図:「人類最後の日」までの残り時間(公表年のみ記載) 単位:分

 上の図は、米国の科学雑誌「Bulletin of the Atomic Scientists」(1945年にマンハッタン計画(第二次大戦中の米国の原爆開発・製造計画)に貢献したシカゴ大学の科学者によって作られた)が、1947年から公表している、「人類最後の日」までの残り時間を示唆する「終末時計」です。

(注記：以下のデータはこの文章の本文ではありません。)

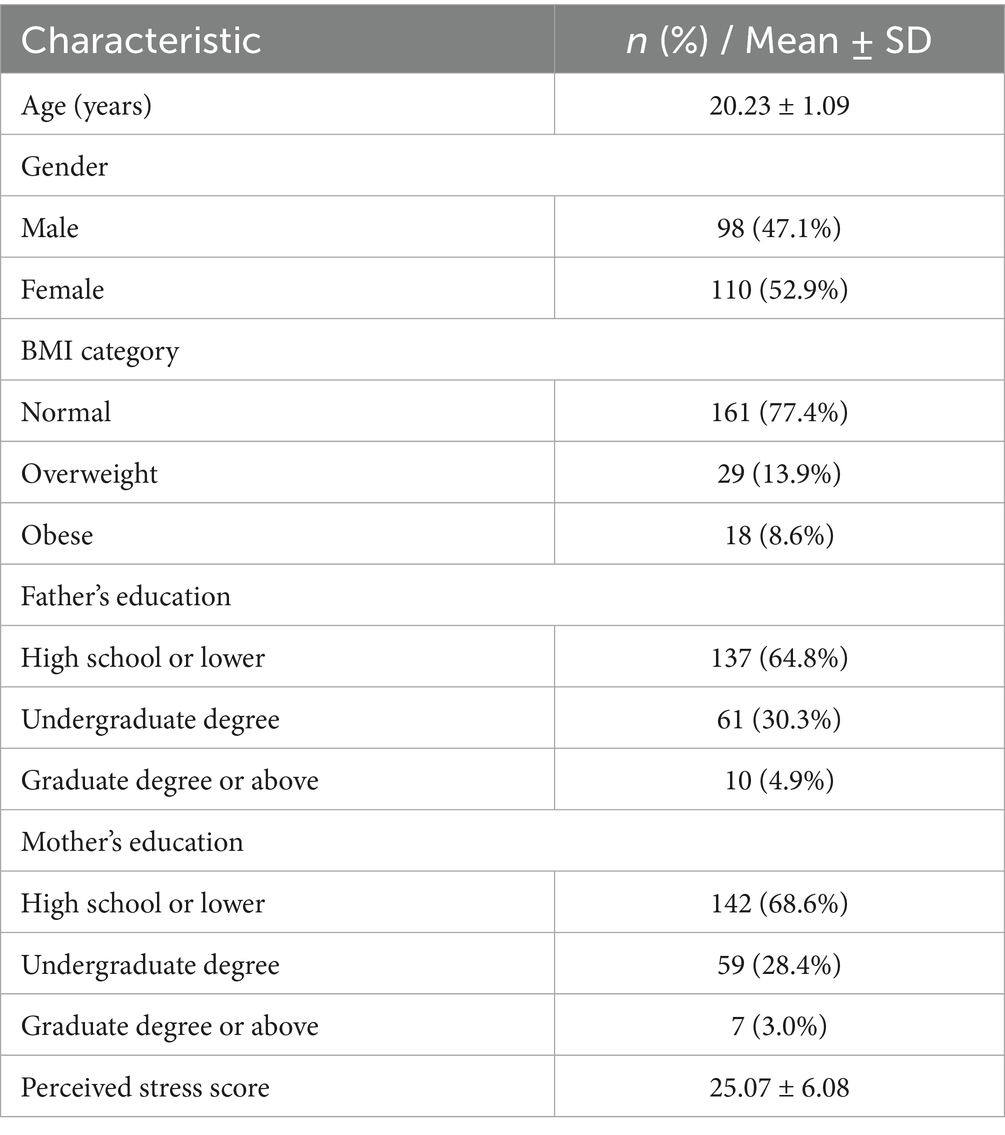Select the 137 (64.8%) value cell

coord(779,658)
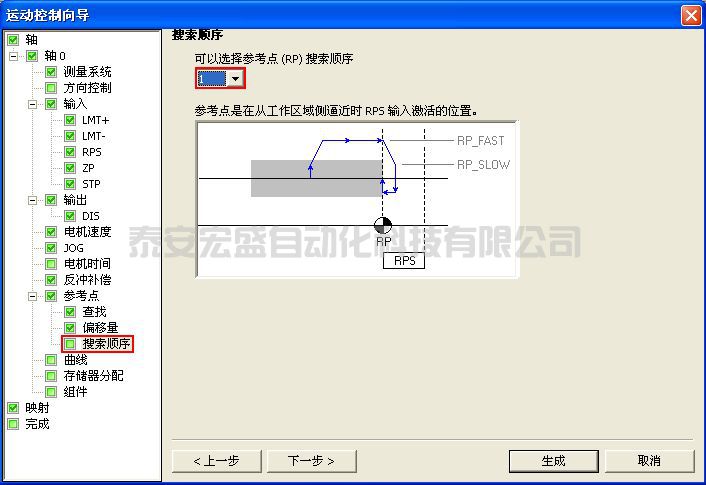This screenshot has height=485, width=706.
Task: Open the RP search order dropdown arrow
Action: pyautogui.click(x=235, y=79)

 もっとも新しい「終末時計」は2023年1月に公表されました。「人類最後の日」の午前0時00分まで残り90秒、つまり今が「前日の23時58分30秒」である、としています。これは、「終末時計」スタート以降、最も「人類最後の日」に近い時刻です。

 この時計は、核のリスク(核兵器の使用)、気候変動(気温上昇による災害発生)、生物学的脅威(各種感染症の拡大)、破壊的な技術による大惨事(情報操作からドローンなどが有する潜在的な脅威)に対する世界の脆弱(ぜいじゃく)性を示す指標として、世界的に認知されるようになりました。

 今、わたしたちは、さまざまなリスクにさらされているわけです(こうした環境の中、新社会人の皆さまは、第一歩を踏み出したのです)。